'''

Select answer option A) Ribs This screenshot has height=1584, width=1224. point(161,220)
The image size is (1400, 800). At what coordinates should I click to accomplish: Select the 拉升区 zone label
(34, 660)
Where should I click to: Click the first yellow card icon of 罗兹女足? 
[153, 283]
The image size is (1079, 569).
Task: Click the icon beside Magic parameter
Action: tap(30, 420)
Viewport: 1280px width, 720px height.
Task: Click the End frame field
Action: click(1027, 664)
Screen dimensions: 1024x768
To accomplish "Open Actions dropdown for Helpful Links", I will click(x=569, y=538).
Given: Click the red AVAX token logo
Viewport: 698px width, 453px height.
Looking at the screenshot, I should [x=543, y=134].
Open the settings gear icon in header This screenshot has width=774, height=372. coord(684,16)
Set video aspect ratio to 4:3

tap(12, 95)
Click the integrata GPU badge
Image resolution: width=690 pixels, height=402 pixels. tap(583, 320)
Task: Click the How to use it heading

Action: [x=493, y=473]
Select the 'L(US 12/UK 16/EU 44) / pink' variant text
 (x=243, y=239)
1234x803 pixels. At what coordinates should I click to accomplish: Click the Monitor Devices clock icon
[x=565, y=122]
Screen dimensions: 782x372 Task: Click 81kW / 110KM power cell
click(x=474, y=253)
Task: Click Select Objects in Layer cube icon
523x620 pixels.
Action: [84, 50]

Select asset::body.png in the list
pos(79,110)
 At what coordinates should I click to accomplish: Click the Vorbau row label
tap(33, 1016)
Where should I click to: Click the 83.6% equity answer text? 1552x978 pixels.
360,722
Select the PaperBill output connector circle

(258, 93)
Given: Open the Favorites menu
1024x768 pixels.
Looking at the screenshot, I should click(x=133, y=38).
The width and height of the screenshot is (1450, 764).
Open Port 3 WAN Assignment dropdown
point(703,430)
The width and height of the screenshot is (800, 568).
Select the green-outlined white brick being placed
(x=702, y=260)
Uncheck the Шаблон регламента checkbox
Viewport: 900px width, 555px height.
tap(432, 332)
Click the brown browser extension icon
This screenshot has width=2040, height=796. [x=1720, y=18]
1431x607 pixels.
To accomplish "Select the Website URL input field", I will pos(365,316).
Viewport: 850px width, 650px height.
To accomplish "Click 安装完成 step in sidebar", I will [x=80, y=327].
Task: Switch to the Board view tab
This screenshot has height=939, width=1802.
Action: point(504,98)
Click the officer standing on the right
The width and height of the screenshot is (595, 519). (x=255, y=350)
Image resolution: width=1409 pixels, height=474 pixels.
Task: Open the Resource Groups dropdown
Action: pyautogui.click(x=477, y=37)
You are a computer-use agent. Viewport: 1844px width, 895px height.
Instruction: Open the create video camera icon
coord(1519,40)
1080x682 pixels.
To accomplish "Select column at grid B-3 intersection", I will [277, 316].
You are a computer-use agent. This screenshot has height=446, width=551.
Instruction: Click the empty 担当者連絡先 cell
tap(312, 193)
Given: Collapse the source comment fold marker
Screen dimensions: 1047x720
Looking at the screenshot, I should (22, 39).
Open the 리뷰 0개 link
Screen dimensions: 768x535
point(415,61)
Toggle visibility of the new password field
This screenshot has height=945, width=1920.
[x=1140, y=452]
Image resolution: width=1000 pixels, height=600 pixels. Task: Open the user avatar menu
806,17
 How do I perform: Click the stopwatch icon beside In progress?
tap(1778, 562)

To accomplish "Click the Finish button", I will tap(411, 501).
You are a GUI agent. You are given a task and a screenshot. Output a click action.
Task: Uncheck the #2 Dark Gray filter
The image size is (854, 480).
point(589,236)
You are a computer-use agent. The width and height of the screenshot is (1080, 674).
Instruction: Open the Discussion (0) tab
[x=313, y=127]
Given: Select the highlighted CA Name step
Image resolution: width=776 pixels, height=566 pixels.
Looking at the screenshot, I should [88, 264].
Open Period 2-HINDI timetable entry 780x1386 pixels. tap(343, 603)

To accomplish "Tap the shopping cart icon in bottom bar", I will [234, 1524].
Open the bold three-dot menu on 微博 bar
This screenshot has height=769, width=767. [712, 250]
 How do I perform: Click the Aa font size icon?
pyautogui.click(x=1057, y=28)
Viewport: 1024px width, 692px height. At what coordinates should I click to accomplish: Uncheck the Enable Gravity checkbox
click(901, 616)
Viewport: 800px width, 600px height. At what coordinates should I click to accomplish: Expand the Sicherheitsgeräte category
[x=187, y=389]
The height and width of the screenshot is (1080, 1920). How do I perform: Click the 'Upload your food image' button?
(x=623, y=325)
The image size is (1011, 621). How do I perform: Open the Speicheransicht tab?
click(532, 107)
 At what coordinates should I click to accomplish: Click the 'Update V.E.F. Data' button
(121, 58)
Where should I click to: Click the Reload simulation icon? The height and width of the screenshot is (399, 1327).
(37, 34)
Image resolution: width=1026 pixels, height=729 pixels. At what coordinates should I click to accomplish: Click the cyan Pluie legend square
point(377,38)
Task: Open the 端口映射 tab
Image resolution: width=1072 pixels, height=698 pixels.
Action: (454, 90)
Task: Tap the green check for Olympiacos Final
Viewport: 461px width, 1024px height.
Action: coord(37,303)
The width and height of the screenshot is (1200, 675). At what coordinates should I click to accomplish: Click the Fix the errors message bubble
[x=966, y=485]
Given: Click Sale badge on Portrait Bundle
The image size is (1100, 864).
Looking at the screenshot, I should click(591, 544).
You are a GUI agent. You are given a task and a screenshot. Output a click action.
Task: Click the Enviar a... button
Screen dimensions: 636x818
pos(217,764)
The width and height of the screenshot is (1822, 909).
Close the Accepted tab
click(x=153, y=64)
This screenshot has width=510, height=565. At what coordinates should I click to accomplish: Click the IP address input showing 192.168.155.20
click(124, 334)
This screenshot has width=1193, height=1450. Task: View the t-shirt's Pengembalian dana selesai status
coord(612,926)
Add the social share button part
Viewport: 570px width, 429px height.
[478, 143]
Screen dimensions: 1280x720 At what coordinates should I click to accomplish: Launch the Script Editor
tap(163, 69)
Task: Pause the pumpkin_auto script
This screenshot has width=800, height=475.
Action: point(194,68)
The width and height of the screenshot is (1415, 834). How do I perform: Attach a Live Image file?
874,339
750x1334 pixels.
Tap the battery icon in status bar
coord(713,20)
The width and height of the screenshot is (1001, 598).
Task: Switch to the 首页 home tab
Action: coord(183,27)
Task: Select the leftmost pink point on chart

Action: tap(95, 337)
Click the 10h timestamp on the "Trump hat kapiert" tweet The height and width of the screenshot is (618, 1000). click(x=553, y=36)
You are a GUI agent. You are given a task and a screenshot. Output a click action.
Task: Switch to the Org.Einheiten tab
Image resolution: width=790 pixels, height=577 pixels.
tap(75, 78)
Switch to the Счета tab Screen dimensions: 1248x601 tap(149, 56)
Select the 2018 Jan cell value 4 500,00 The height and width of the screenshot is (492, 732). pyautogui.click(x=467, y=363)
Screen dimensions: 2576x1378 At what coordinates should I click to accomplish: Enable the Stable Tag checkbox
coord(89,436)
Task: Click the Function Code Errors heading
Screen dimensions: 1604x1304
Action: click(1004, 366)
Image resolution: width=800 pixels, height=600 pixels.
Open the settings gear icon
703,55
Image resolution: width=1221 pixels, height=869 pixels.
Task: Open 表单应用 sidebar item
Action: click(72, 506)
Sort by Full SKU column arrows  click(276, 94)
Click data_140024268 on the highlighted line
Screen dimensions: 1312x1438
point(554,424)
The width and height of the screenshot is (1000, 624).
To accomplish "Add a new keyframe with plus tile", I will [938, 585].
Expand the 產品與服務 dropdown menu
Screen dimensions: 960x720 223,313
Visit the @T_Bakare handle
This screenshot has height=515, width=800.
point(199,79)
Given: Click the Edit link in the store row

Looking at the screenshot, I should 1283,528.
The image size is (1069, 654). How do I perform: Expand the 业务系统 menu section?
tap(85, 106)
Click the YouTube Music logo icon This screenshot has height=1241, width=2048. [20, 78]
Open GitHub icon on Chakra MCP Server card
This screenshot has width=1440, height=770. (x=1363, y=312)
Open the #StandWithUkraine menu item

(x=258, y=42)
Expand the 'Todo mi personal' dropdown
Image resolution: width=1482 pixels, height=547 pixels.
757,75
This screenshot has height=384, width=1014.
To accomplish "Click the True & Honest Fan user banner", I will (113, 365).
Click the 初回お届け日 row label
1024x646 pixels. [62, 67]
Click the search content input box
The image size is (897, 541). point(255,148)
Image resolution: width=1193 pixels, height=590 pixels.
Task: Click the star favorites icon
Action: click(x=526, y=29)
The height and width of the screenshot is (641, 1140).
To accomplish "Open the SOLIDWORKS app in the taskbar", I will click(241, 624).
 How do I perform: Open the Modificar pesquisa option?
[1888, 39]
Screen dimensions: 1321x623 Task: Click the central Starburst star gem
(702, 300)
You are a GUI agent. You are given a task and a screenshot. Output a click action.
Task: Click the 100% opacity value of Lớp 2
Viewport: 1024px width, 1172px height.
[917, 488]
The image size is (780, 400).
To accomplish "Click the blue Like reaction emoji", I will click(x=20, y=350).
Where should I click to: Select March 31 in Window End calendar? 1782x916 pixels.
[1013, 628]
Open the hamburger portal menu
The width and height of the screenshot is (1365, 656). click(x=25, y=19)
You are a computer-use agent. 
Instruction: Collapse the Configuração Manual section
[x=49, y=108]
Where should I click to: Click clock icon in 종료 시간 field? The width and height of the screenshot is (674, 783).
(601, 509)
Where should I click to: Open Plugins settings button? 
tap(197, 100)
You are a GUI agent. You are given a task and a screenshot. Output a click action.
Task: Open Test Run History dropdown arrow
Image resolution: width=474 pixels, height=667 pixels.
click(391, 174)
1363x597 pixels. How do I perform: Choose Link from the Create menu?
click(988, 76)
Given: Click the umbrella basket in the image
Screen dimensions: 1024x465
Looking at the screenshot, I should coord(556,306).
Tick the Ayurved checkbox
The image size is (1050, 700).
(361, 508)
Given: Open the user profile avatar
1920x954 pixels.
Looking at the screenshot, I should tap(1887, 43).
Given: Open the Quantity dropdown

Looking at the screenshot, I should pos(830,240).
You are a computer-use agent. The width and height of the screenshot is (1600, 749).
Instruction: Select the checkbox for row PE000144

'''

For each line in the entries that holds "step", return that line.

- RESULT BELOW -
To accomplish "Click 安装完成 step in sidebar", I will [x=80, y=327].
Given: Select the highlighted CA Name step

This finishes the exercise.